The first serum panel used and validated for the detection of cirrhosis among drinkers is the PGA index, which consists of prothrombin index (PT), gamma glutamyl transferase (GGT) and Apolipoprotein A1[30]. Subsequently α2 macroglobulin has been added to form the PGAA index. PGAA was tested in a cohort of 525 alcoholic patients with different histological stages of fibrosis and performed better than PGA in detecting significant fibrosis or cirrhosis (correct classification in 70% of PGAA and 65% of PGA, P < 0.001). The derived PGAA cut-offs for excluding or diagnosing cirrhosis were ≤ 3 and ≥ 9 respectively. Moreover, in a sub-analysis of asymptomatic patients (n = 316), a PGAA cut-off of 7 had a sensitivity of 89% and specificity of 79% for the diagnosis of cirrhosis, suggesting a potentially important role in detecting early cirrhosis among drinkers[31].

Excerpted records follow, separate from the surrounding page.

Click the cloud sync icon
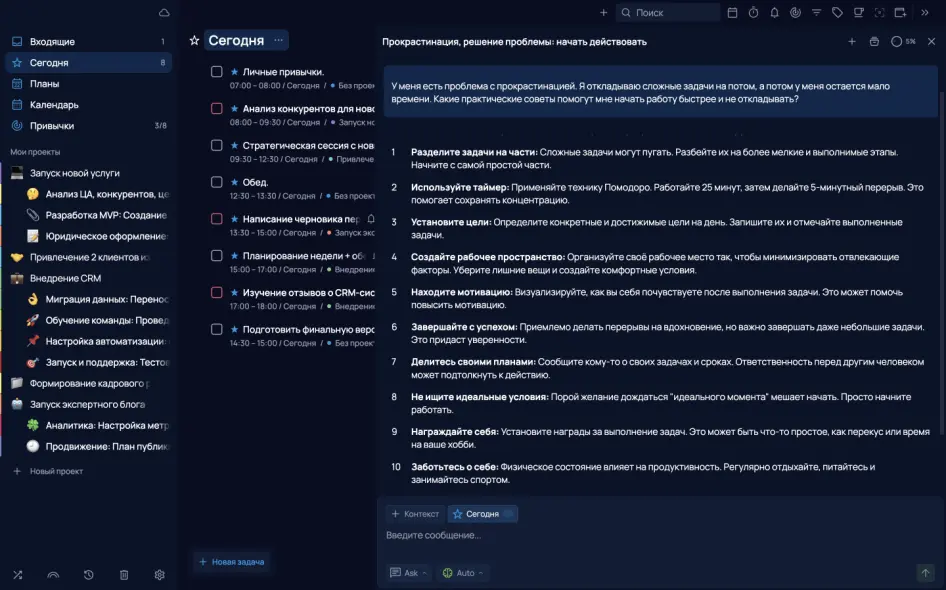Screen dimensions: 946x590 tap(164, 13)
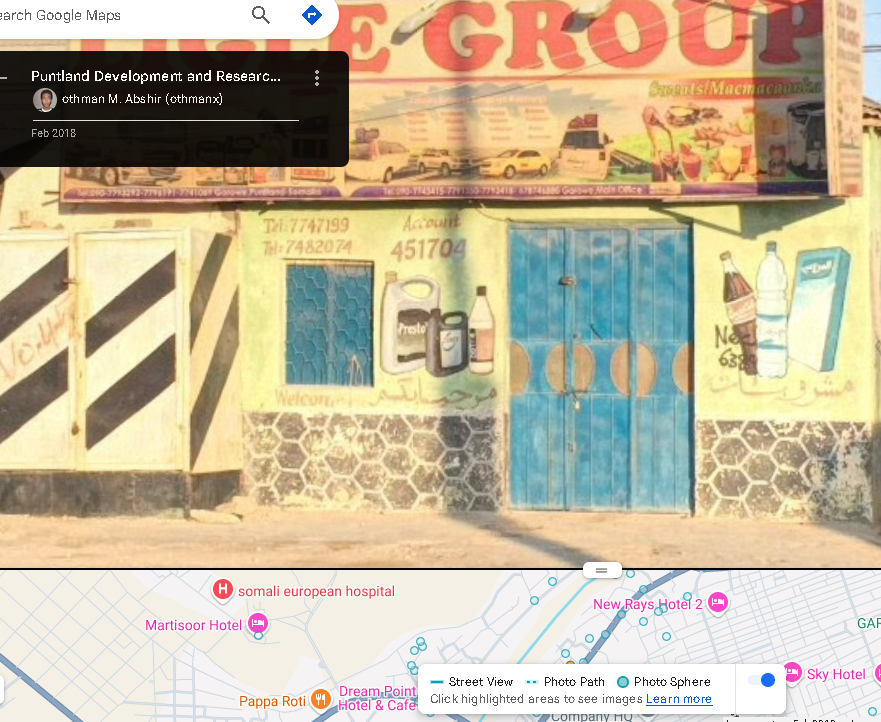
Task: Click the Pappa Roti text label
Action: (x=272, y=701)
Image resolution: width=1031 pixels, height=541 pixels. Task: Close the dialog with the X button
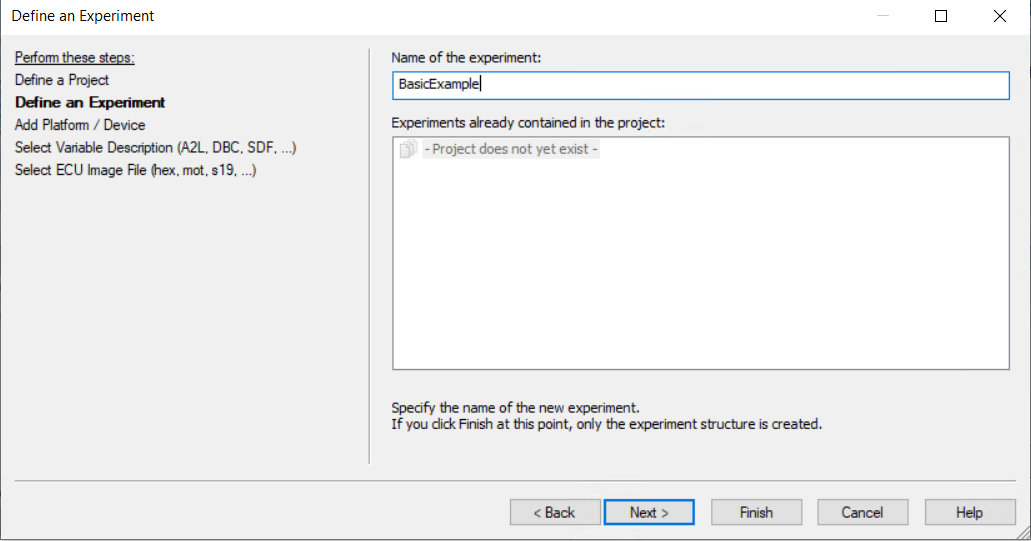point(1000,16)
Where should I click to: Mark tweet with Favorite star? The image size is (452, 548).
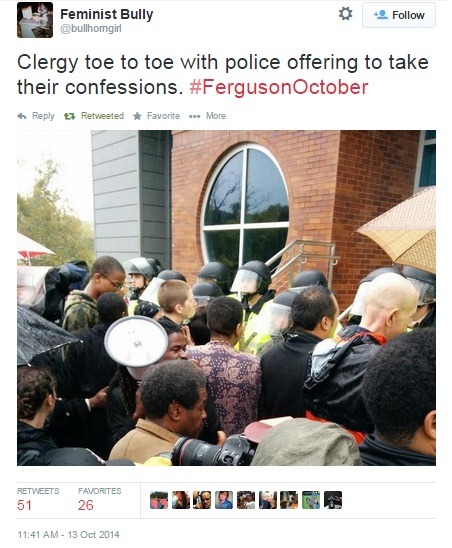pyautogui.click(x=137, y=116)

APRI (AST-To-platelet ratio index) includes AST and platelet count as variables. It is calculated as (AST/upper limit of normal range)/platelet count (109/L) X 100. Wai et al[32] developed this index in a cohort of 270 HCV mono-infected patients and showed than an APRI cut-off of < 1.0 excluded cirrhosis with a negative predictive value of 98%, whereas a score > 2 was predictive of cirrhosis with a positive predictive value of 93%. On the other hand, cut-offs of < 0.5 and > 1.5 excluded and confirmed the presence of significant fibrosis (METAVIR F2), respectively. Conversely, poorer results have been found in patients with ALD, probably due to the direct effect of alcohol on platelet count and AST[33]. In a cohort of 507 patients with ALD, APRI values of > 1.5 had sensitivity and specificity of 13.2% and 77.6% respectively for the detection of significant fibrosis, and 16.9% and 86.4% respectively for the diagnosis of cirrhosis at a cut-off of 2, thus suggesting a limited utility in clinical practice[33]. The relatively poor diagnostic performance of APRI was confirmed in a comparative study of TE and non-invasive serum tests in a cohort of 103 alcoholic patients. APRI yielded the lowest AUROC at 0.56, while FibroTest and PGAA had AUROCs of 0.84 and 0.83 respectively[34].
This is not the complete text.